In Brubaker v. Brookshire Municipal Water District, 808 S.W.2d 129, 133 (Tex.App. — Houston [14th Dist.] 1991, no writ), the court held that, after the trial judge sustained special exceptions and the amended petition later filed still failed to state a cause of action, it was proper for the trial judge to grant summary judgment. The court relied on Herring and Winograd v. Clear Lake City Water Authority, 654 S.W.2d 862, 863 (Tex.App.— Houston [14th Dist.] 1983, writ ref’d n.r.e.). However, in such circumstances, Herring and Winograd stated in dicta that dismissal was proper. Herring, 513 S.W.2d at 10; Winograd, 654 S.W.2d at 863.

*65It would not have been proper for the trial judge, if he did, to grant a summary judgment in this case based on the failure of the plaintiffs’ amended pleadings to conform to the order granting the special exceptions. Accordingly, we sustain the appellants’ third point of error.

We reverse the judgment and remand the cause to the trial court.

O’CONNOR, J., not participating in the decision.

. See Jampole v.
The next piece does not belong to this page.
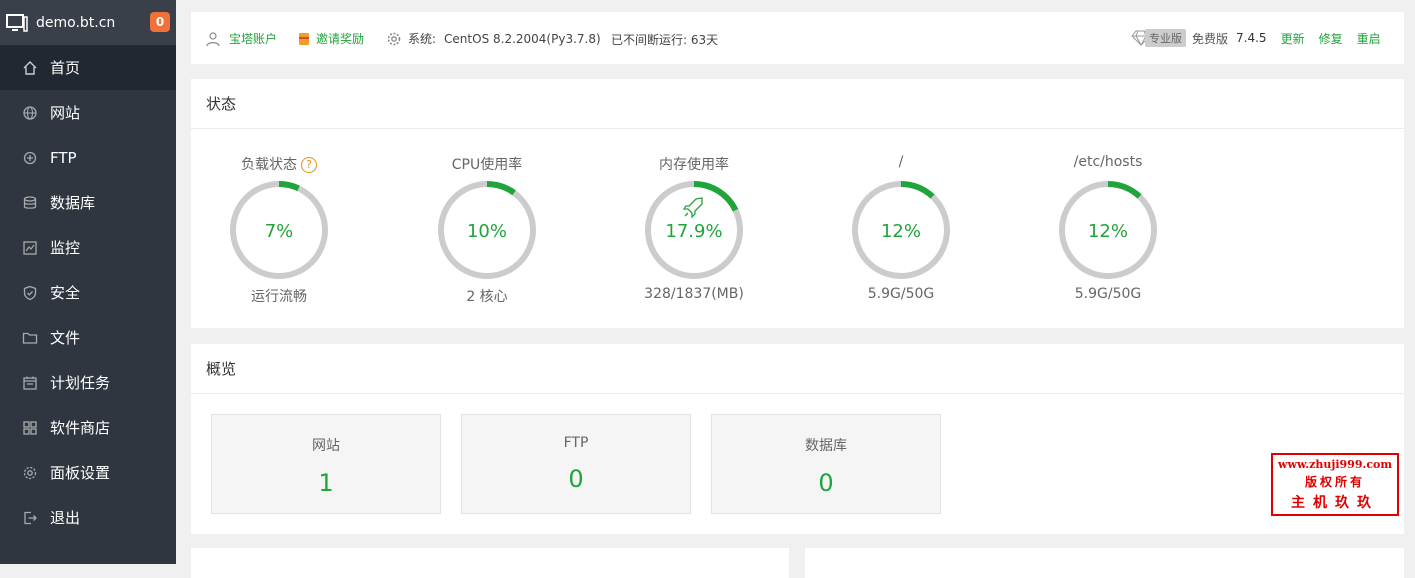 The width and height of the screenshot is (1415, 578). I want to click on help-icon: ?, so click(309, 164).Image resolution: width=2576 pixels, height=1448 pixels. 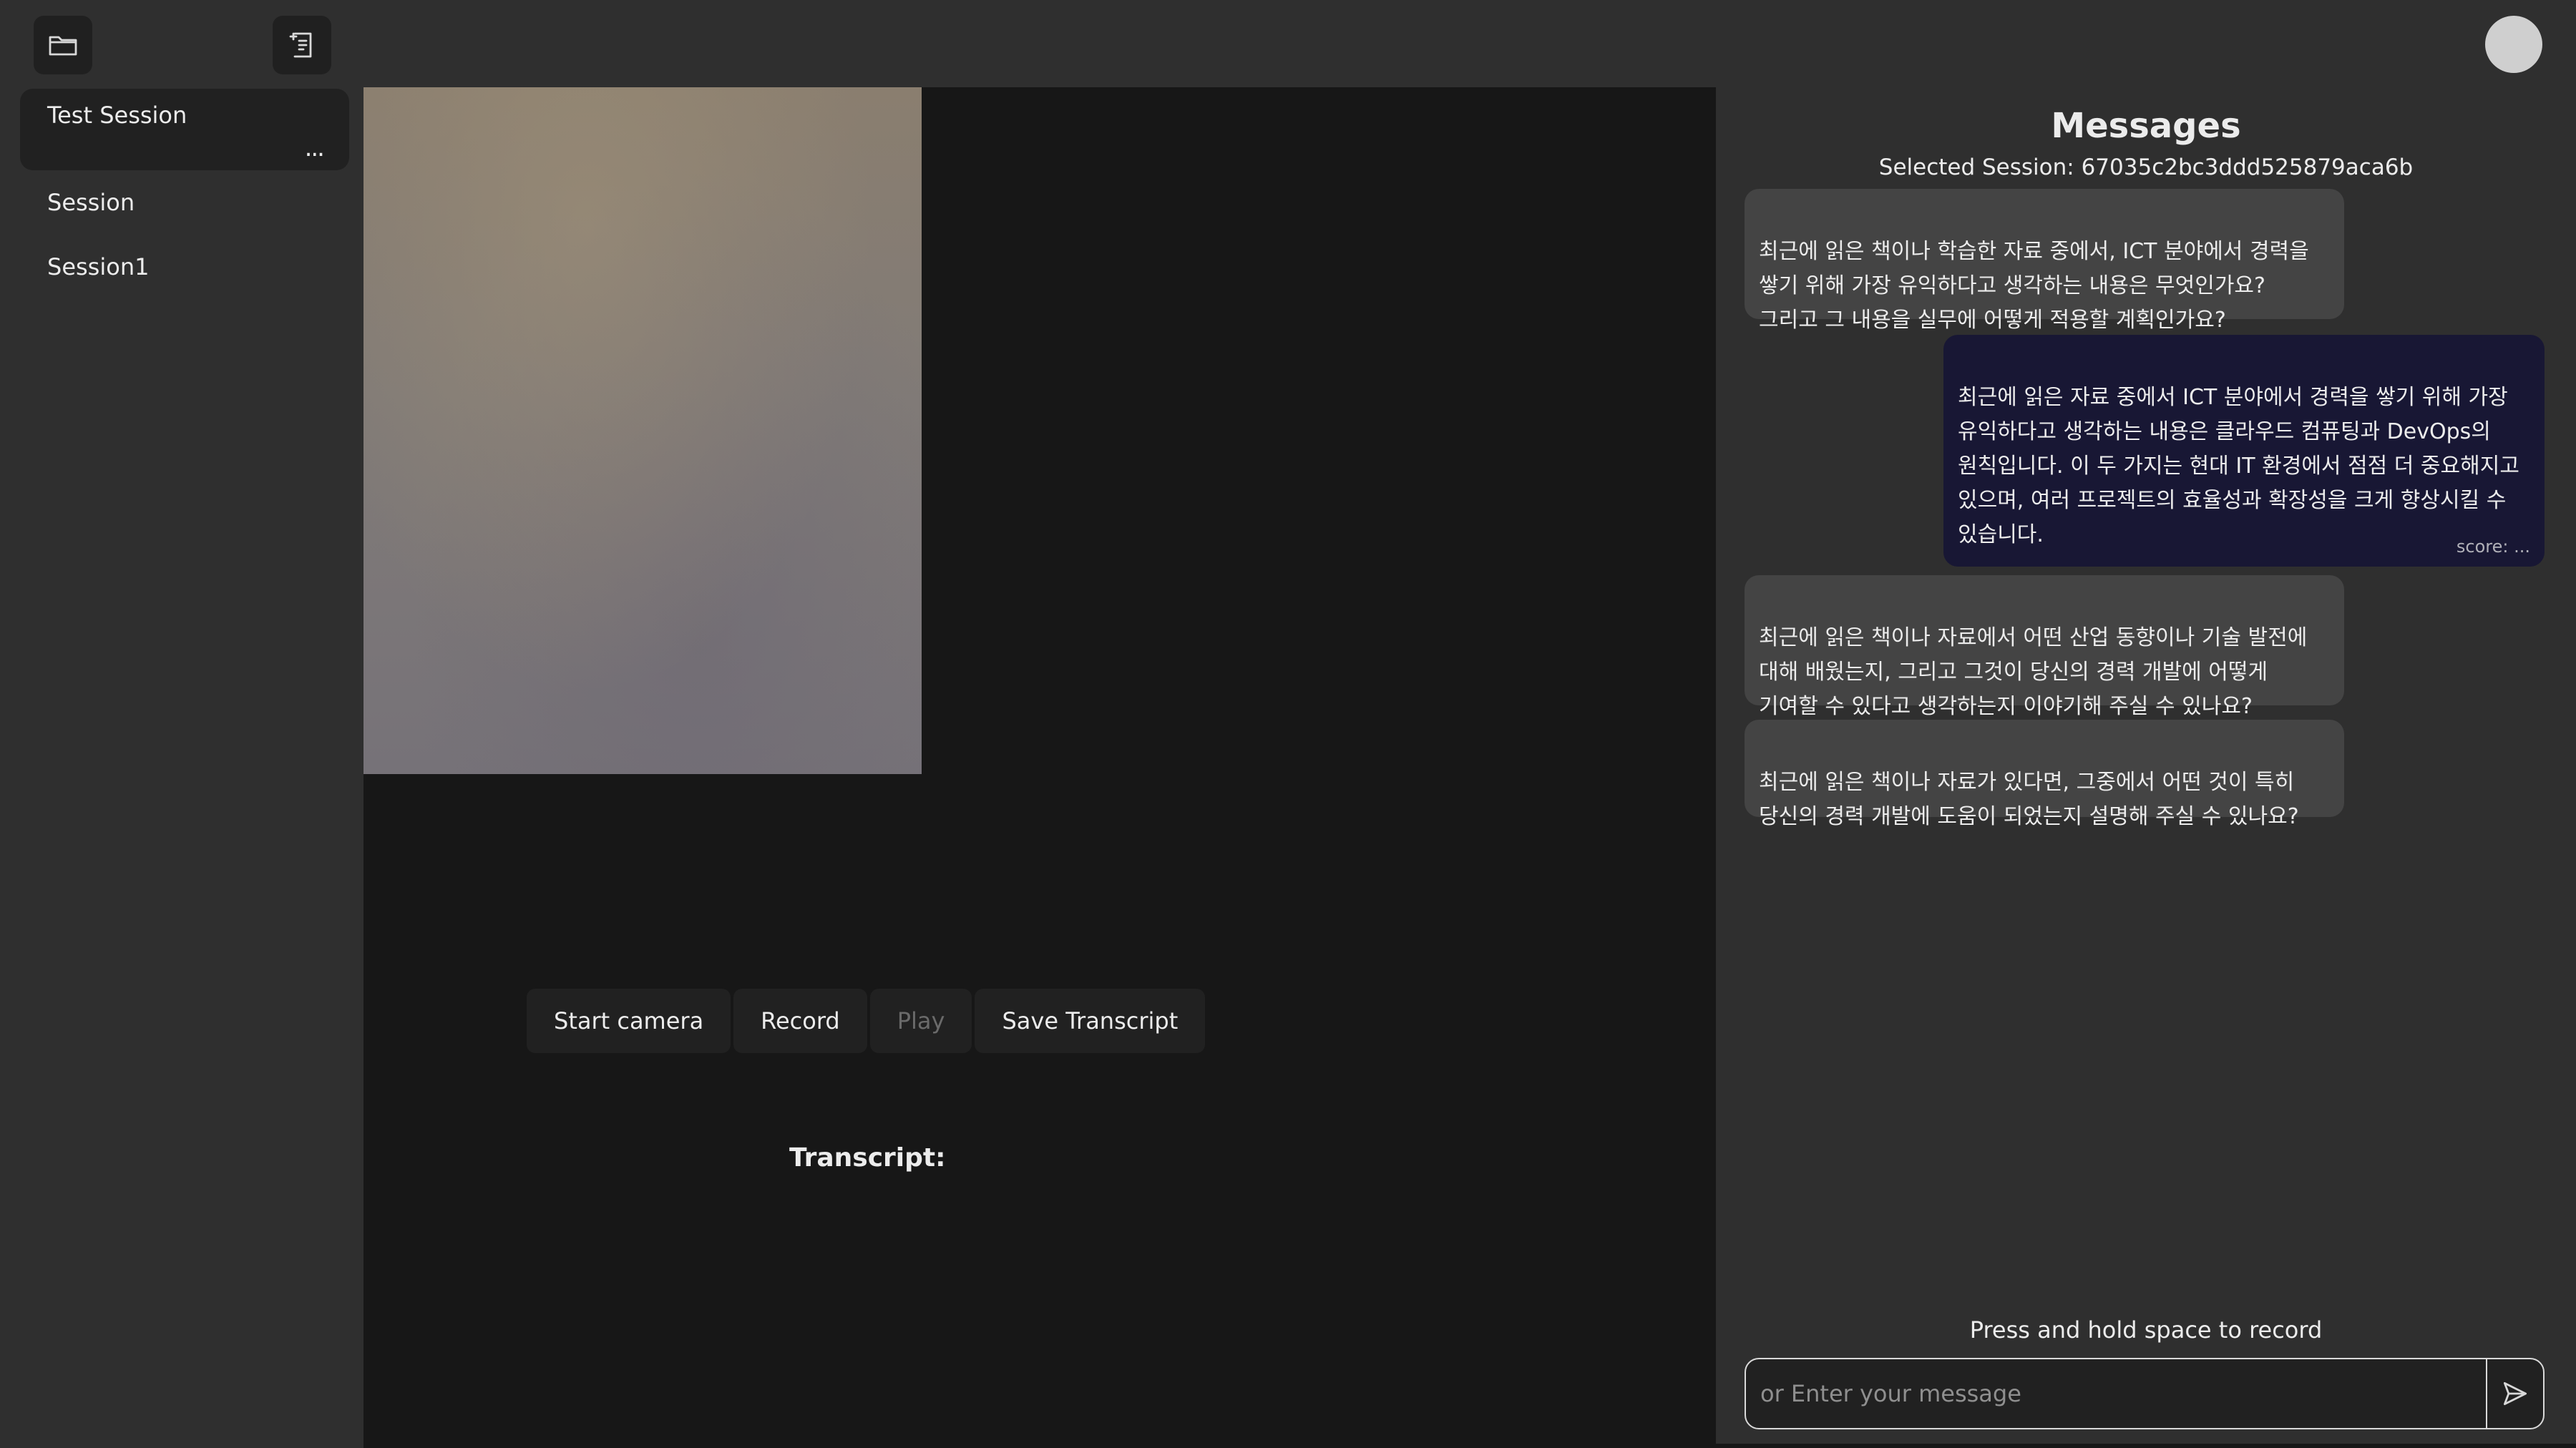 What do you see at coordinates (184, 198) in the screenshot?
I see `session-item-session: Session` at bounding box center [184, 198].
Touchy, 673 S.W.2d 569 (Tex. 1984, orig. proceeding).

. According to Matthews, for years the firm’s standard fee had been 40 percent if collection or settlement was made after suit was filed, and 45 percent if collection or settlement was made after notice of appeal had been given and an appeal bond filed. Matthews’ letter stated that, because there had been an appeal completed to the Texas Supreme Court, the firm's standard fee would actually be 45 percent.

. Tex.Bus. & Com.Code Ann. § 17.41 (Vernon 1987).

. Williams v. Khalaf, 802 S.W.2d 651, 658 (Tex. 1990).

. Williams, 802 S.W.2d at 653; French v. Bank of the Southwest Nat'l Ass’n, 422 S.W.2d 1, 4 (Tex.Civ.App. — Houston [1st Dist.] 1967, writ ref'd n.r.e.).

. Suit was filed on October 17, 1989. The causes of action accrued at the earliest in June or August 1986.